▸ **MATERIAIS DO EXERCÍCIO**
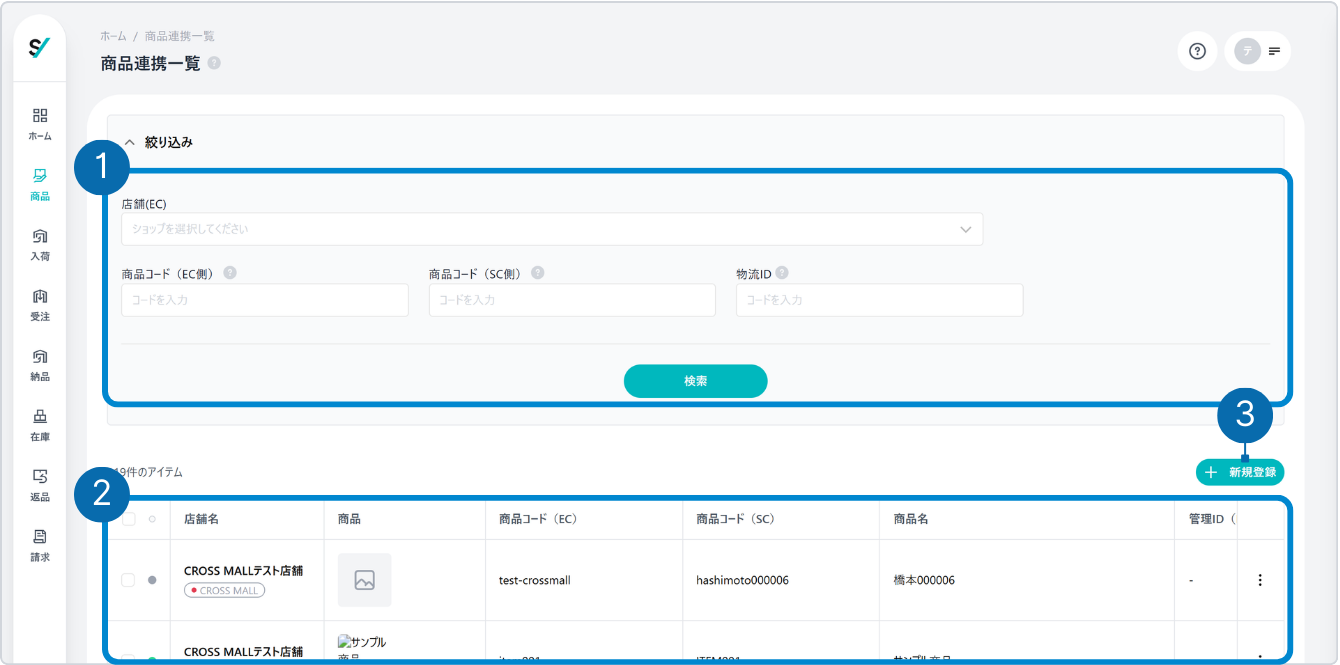
Task: Open three-dot menu for 橋本000006 row
Action: pos(1260,580)
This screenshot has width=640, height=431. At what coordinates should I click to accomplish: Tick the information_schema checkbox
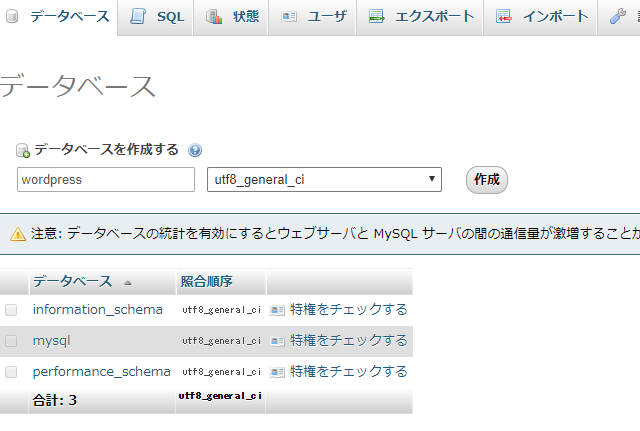point(11,310)
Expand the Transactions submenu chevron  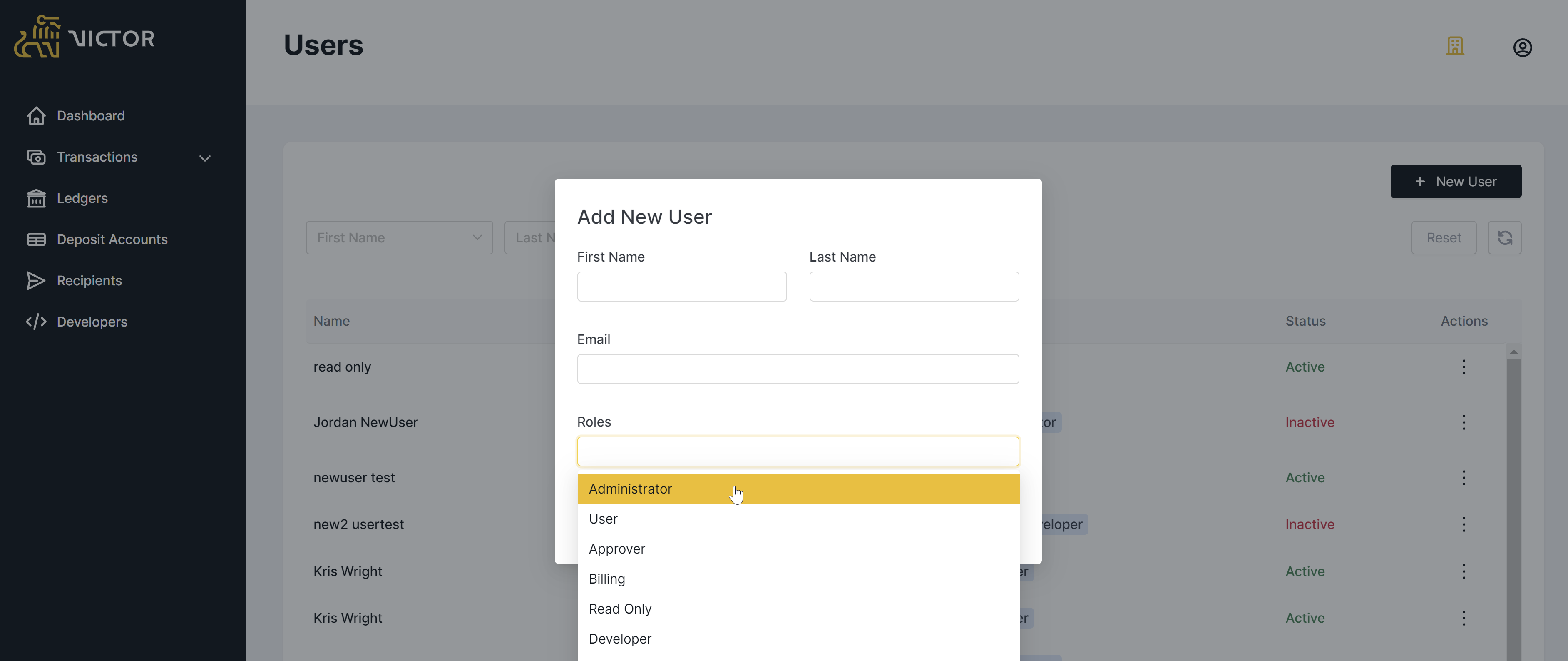(x=205, y=158)
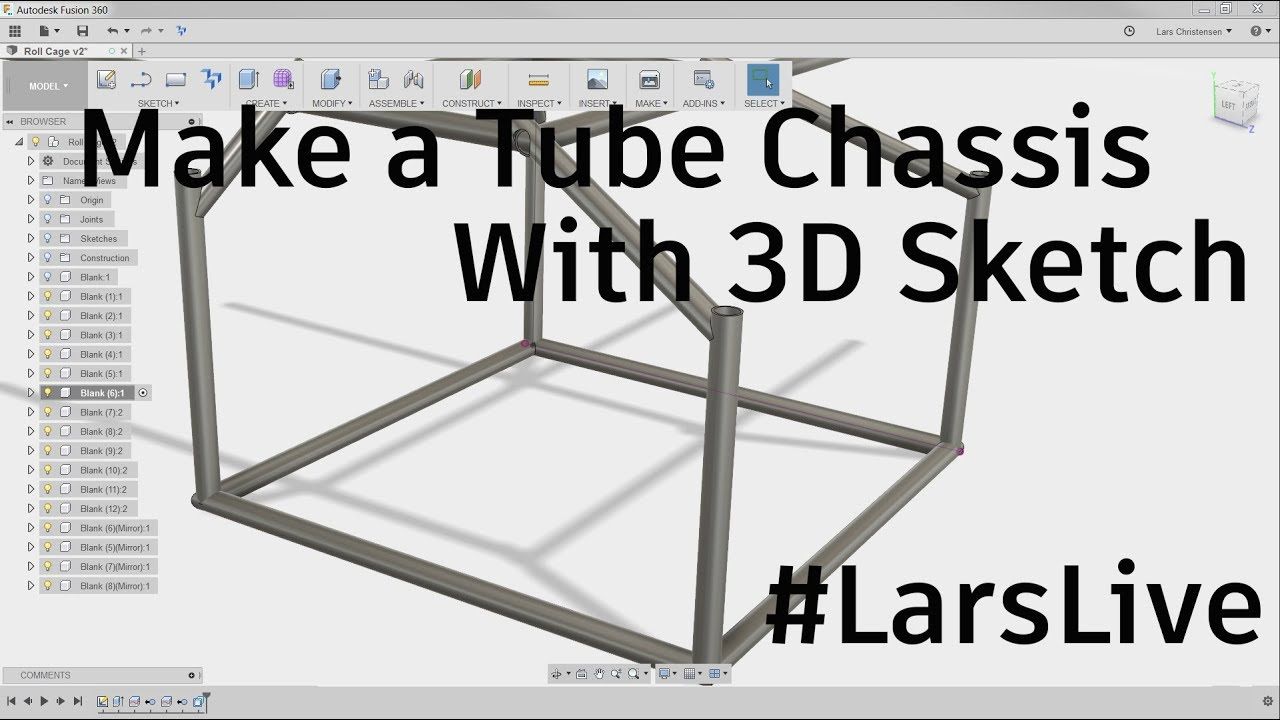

▸ **REQUISITOS DO EXERCÍCIO**
Reúna, por favor, todas as linhas dos dados acima que contêm a palavra "checkbox". Diferencie maiúsculas de minúsculas.

▸ **TAREFA CONCLUÍDA**
This screenshot has width=640, height=431. At what coordinates should I click to accomplish: Tick the information_schema checkbox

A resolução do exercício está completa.